Desaparecimentos “inexplicáveis”, como o caso de Laís Santiago do navio Costa Magica, agressões físicas por parte da segurança do navio contra tripulantes brasileiros, cárcere privado como ocorreu em navio da Pullmantur, intenso consumo de álcool e tráfico e droga, que é generalizado, são outros ingredientes do submundo ao qual estamos denunciando. Condições degradantes que, inexoravelmente, acabam afetando também os passageiros.
No próximo dia 23 deste mês de outubro, a partir das 9:00h, ocorrerá na 37° Vara do Trabalho de Salvador, audiência da Ação Civil Coletiva, cujo autor é o MPT em função da recusa da MSC (Ré) em pagar as verbas rescisórias e outras exigências trabalhistas básicas para os 11 tripulantes resgatados. Esperamos que a MSC Crociere seja punida exemplarmente e que os trabalhadores resgatados sejam devidamente indenizados por tudo aquilo que os submeteram a tanta exploração, humilhação e sofrimento.

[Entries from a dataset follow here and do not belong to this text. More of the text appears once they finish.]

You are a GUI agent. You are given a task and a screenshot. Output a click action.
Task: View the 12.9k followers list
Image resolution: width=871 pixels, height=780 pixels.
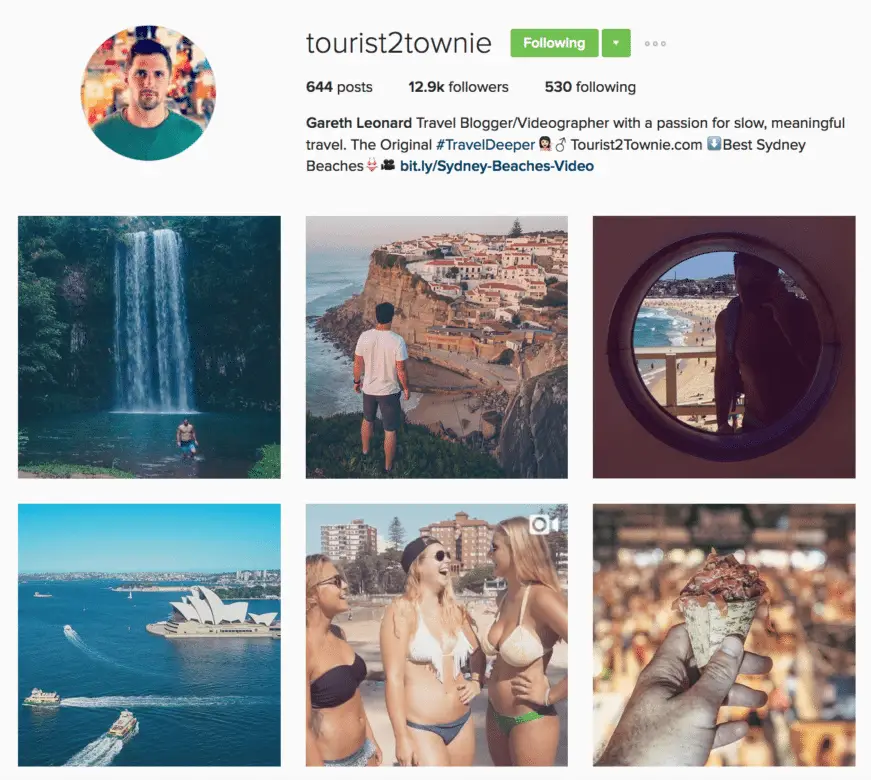click(x=458, y=87)
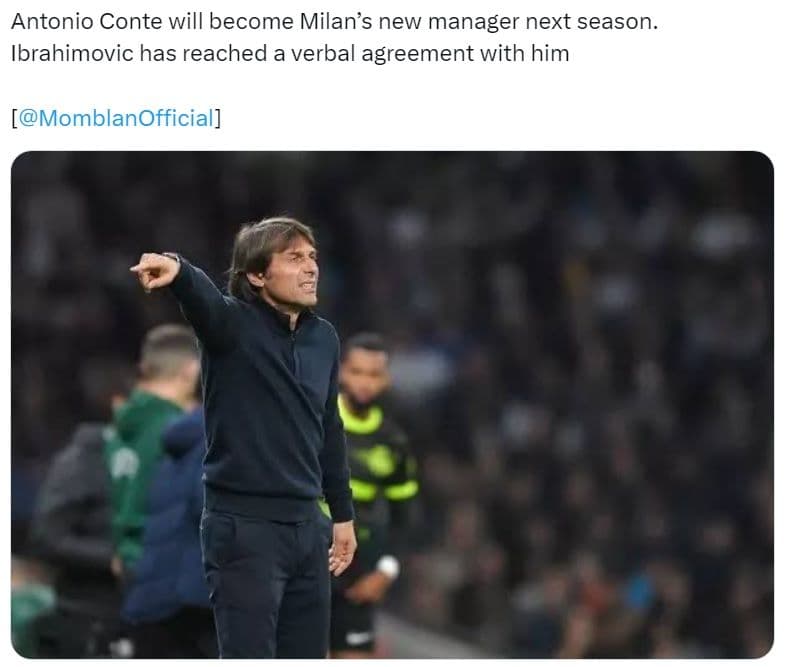The image size is (789, 667).
Task: Click the "Antonio Conte" name in the post
Action: click(x=86, y=22)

Conforme os documentos “Relatório de Ação Fiscal – Embarcações Estrangeiras de Turismo” e “Relatório de Ação Fiscal MSC Crociere S.A” elaborados por diversos departamento de fiscalização do Ministério do Trabalho e Emprego (MTE), depois de exaustivas denúncias dos trabalhadores e da nossa associação de vítimas (OVC –Organização de Vítimas de Cruzeiros), houve operações de fiscalização entre março e abril deste ano (2014) em navios das armadoras que operam no Brasil: MSC, Costa, Pullmantur, Ibero e Royal. Além dos auditores-fiscais do MTE, participaram das operações procuradores do MPT, Anvisa, Marinha, MPF, Advocacia-Geral da União, Defensoria Pública da União, Secretaria dos Direitos Humanos da Presidência e a Polícia Federal.
Os relatórios dessas operações (incluindo a ação de resgate no MSC Magnífica) somam quase 1.500 páginas com relatos detalhados dos grandes absurdos do submundo existente dentro desses navios. Tivemos acesso ao material somente no final de setembro quando estivemos em Brasília reunidos com autoridades e revelam todo o tipo de irregularidades trabalhistas , fraude contratual, descumprimento das convenções internacionais marítimas e tratamentos que violam os direitos humanos mais básicos, colocando em grande risco a saúde física e mental dos tripulantes, podendo levar até a morte destes, como foi o caso da tripulante Fabiana Pasquarelli em 2012 no MSC Armonia. Não é à toa que todos os navios fiscalizados receberam dezenas de autos de infração por diversas irregularidades trabalhistas. Ao todo, foram mais de 40 autos lavrados.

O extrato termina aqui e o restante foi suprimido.